When you and your fiancée are ready to choose an unique engagement ring together, looking at such a vast assortment of styles can be confusing, on top of the pressure to choose the right diamond for the setting. To take it one step at a time, let’s begin looking at the setting styles.

Any piece of jewelry with a stone, whether it is a ring, a pair of earrings, or a pendant, all have the same basic components regardless of the setting style or size of diamond. The gallery is the place where the stone (as in a solitaire), or several stones are set, and the style of gallery is what differentiates one setting from another.

Most common is the prong setting, where small prongs, usually platinum for strength, are curved over the girdle to hold it in place. There are usually four to six prongs for most diamond cuts (called Tiffany set) except for the Marquise and Trilliant cuts. These need two or three V-shaped prongs at the corners. The prong setting is raised and shows off the cut of the diamond; however, some prongs are so high that the stone may be more easily caught on objects such as gloves and pockets.
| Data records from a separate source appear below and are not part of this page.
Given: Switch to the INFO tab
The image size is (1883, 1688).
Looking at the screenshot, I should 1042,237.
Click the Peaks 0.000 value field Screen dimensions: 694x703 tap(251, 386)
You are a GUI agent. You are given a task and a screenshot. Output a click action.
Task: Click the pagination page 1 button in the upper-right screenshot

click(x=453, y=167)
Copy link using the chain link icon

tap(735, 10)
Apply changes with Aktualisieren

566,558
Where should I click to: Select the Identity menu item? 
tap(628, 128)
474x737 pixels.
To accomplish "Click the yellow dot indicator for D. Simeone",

Keep in mind your daily activities and whether a tall ring would be suitable for your lifestyle. A solitaire diamond is the usual setting for an engagement ring, but sometimes a diamond set between two smaller diamonds could be a more unique engagement ring.

The bezel setting is a tiny cup or diskette that holds the diamond to the ring, also by its girdle. Often very ornately embellished, the bezel setting is difficult because the diskette must be carefully contoured to the shape of the stone. Oval and round stones are less complicated to set and have the advantage of showing off the diamond while protecting its edges, girdle, and pavilion. It works for active lifestyles, and is a good setting for earrings, necklaces, and bracelets also.

Literally meaning “paved,” the pave setting looks like a band paved with diamonds. Tiny prongs or little bits of the ring’s surface are scooped out, creating a nest for the diamond to set in. Many smaller diamonds close together create a dazzling effect of a much larger diamond, and are often set in white gold or platinum. An advantage of a pave setting is that there are no high stones to risk snagging in daily wear.

Stones that are precision cut to have the same pavilions are used in channel settings. Nestled between two raised tracks of gold or silver, they are packed together so tightly that they look like a single stone. They are often seen in promise rings, friendship rings, and eternity bands. Because there is no metal between them, the stones can show off their brilliance.

Bar settings are vertical bars between each stone that hold them in place. Sometimes two or more stones are stacked between the bars, as in a channel setting, to give the band more width. Often combined with colored gemstones, such as birthstones, this engagement ring can personalize the ring to the wearer. Like the channel ring, this setting is low on the band and is good for busy hands.

Understanding the ways that diamonds and gemstones are set can help you make the choice for the engagement ring that is a symbol of eternal promise.